From January 1952 until July 1953 I lived in Austria. from the letters which I received at this time I have a good picture of my parents’ life in Park Road, Pendleton.
On Tuesday 15 January my Mother wrote she was practicing an hour a day. On Monday she had been to Accrington for a lesson with Mr. Bridge who very pleased with her work.
“I had a piece by Grieg which was not very successful last week. This week I asked him to play it for me and he said, I shall not play it any better than you have just played rather exaggerated, but so very kind…
Burgess and Maclean are said to be in prison in Russia.
She asked me about the food in Austria. Britain was still rationed with very small quantities of staple foods. Austria was quite different no shortages, good food in the Moser Hotel where I was living at first and amazing ice cream shops with wonderful ices in hazelnut and real fruit flavours. The contrast in the two countries situations was so great that I sent foodÂ parcels home. One arrived on March 21.
During the Easter holidays mother came to spend a holiday with me. We visited Vienna and Triste.
Dad who stayed at home wrote flatteringly to me on April 10,
“If you go on writing such interesting letters we will be having a second Madame de Sevigne, but instead of writing to her daughter (Madame de Grignan) it will be you writing to your Mother.

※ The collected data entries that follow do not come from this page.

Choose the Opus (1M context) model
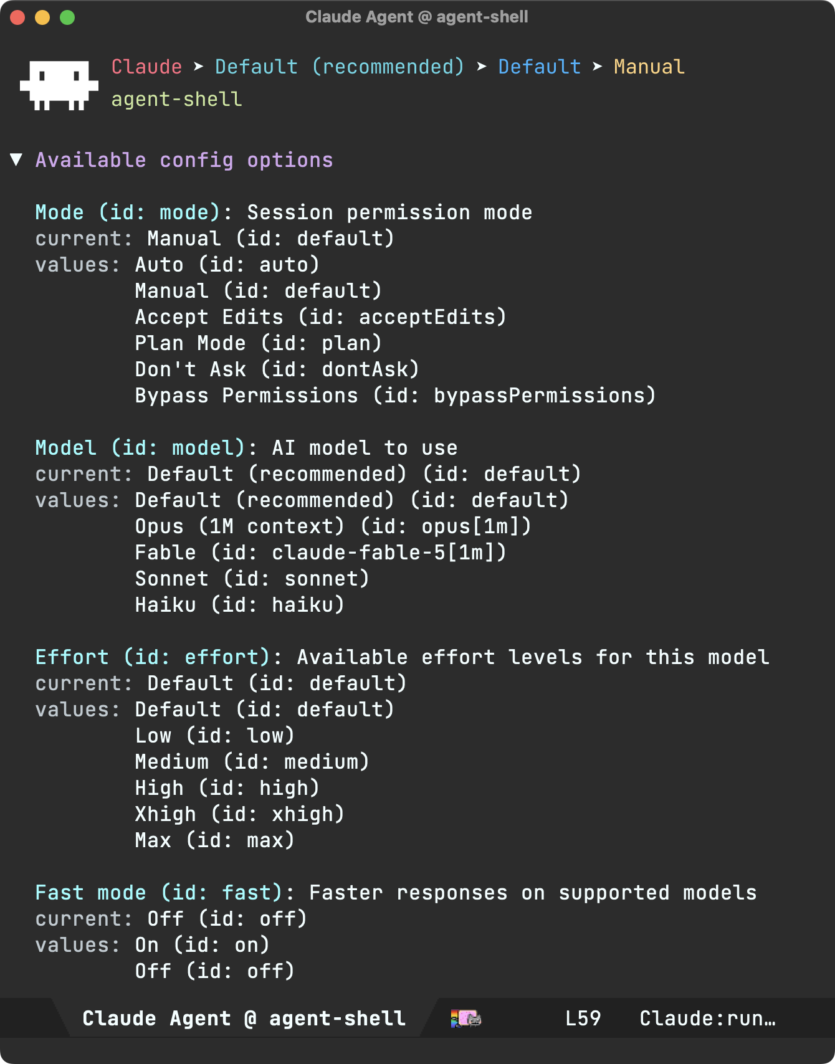The height and width of the screenshot is (1064, 835). click(333, 526)
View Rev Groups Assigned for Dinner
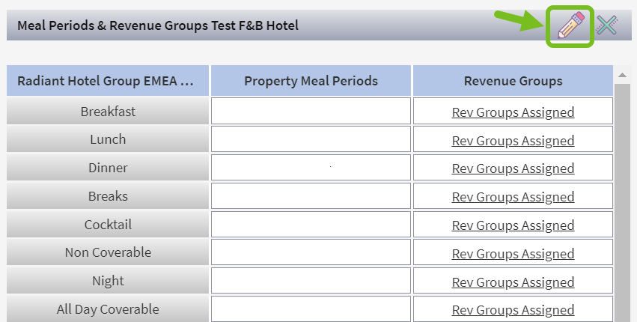Image resolution: width=637 pixels, height=322 pixels. coord(513,168)
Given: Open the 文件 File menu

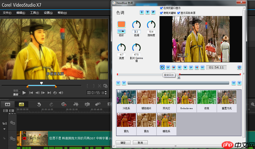Looking at the screenshot, I should point(7,13).
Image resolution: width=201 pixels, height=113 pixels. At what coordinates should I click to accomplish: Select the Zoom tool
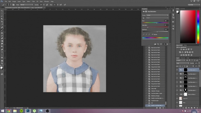coord(2,63)
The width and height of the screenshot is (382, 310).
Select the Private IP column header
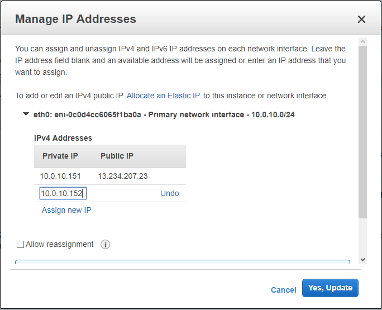(x=60, y=156)
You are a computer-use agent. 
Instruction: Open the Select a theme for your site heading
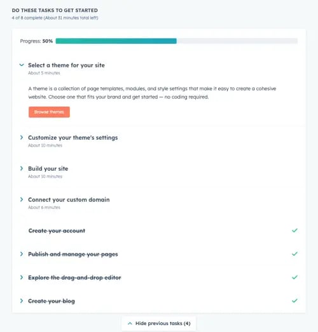[66, 65]
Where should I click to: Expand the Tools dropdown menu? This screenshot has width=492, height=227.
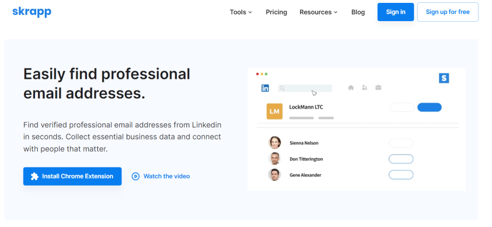(x=241, y=12)
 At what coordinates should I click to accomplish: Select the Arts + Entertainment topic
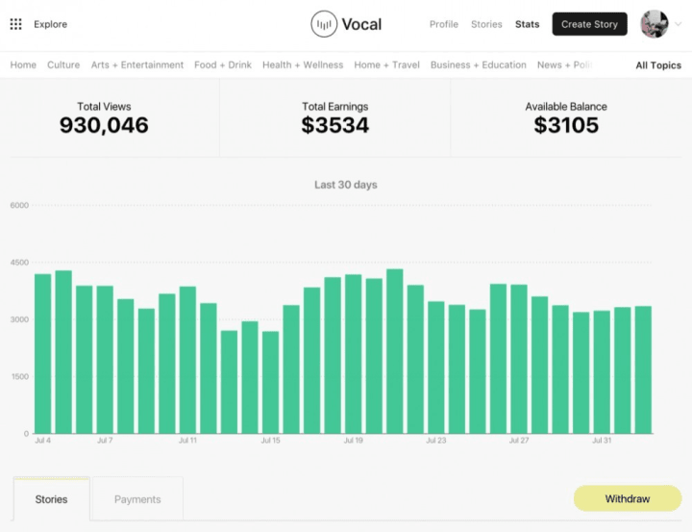click(137, 65)
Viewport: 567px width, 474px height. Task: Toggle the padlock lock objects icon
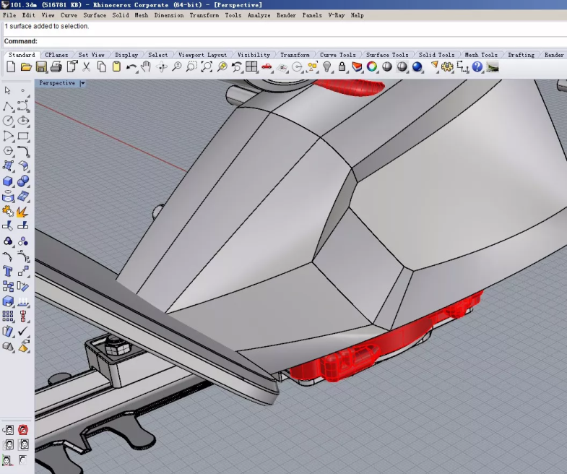tap(342, 67)
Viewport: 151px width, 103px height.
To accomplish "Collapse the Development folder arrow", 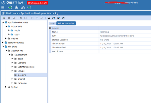I will tap(9, 55).
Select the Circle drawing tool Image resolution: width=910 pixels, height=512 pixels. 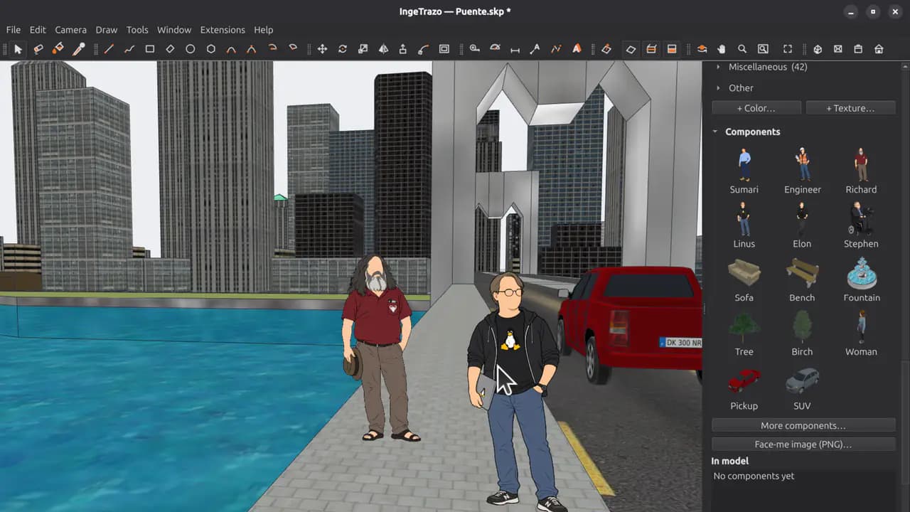pyautogui.click(x=191, y=49)
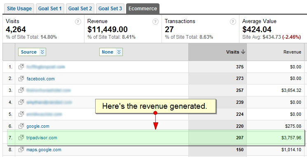Select the Goal Set 3 tab
The width and height of the screenshot is (307, 157).
tap(110, 9)
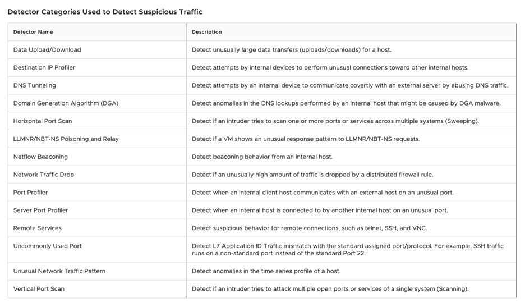Select the Destination IP Profiler detector name
The height and width of the screenshot is (307, 525).
pos(44,68)
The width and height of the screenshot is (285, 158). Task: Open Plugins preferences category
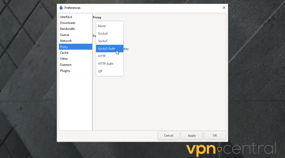click(x=65, y=71)
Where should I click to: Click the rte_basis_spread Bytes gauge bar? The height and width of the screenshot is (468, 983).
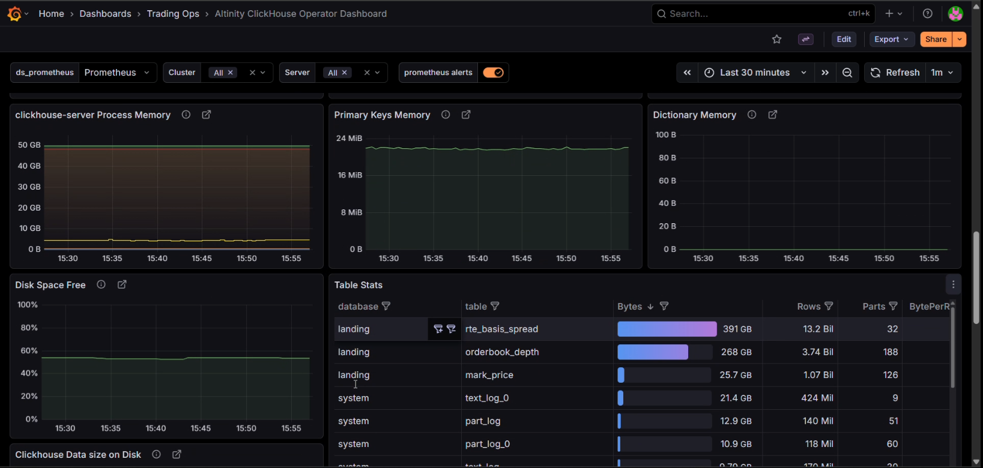[667, 329]
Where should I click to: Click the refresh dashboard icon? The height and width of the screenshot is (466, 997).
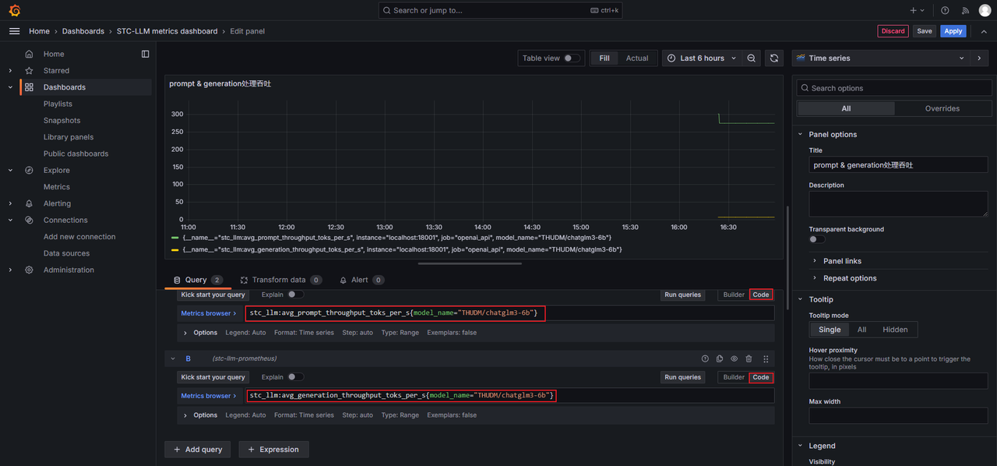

I had of course read Swiss Family’Robinson but not seen the film, indeed did not know it had been filmed. I fancy it would be a most difficult story to film and departure from the narrative would be unavoidable. Talking of films and books .. I have just read a book by A.G. Street, the frequent broadcaster in “Any Questions”, it was quite good, the title was quaint, “Already walks tomorrow”.
That remark reads strangely in 1994. The letter he was writing which was to provide material for a portrait of him in this year was an illustration of that quaint title.
I had evidently told him that our Ambassador’s name was Goschen.
“That Ambassador’s name is not a common one. I remember as a young man reading of Lord Goschen. He was First Lord of the Admiralty and was connected with Joey Chamberlain. I often smile when I think of old Joey. The story goes he went to America to approve his son’s choice of a wife, a Miss Elliott, if I remember rightly, and approved so well that he married her himself.
I see from the morning paper that the long drawn out litigation between Fergusson of tractor fame and Fords has come to an end. Fergusson having been awarded over a million pounds for infringement of patent rights. The case reminded me of that celebrated one in Charles Dickens novel Bleak House. You remember it don’t you? Jarndyce v. Jarndyce.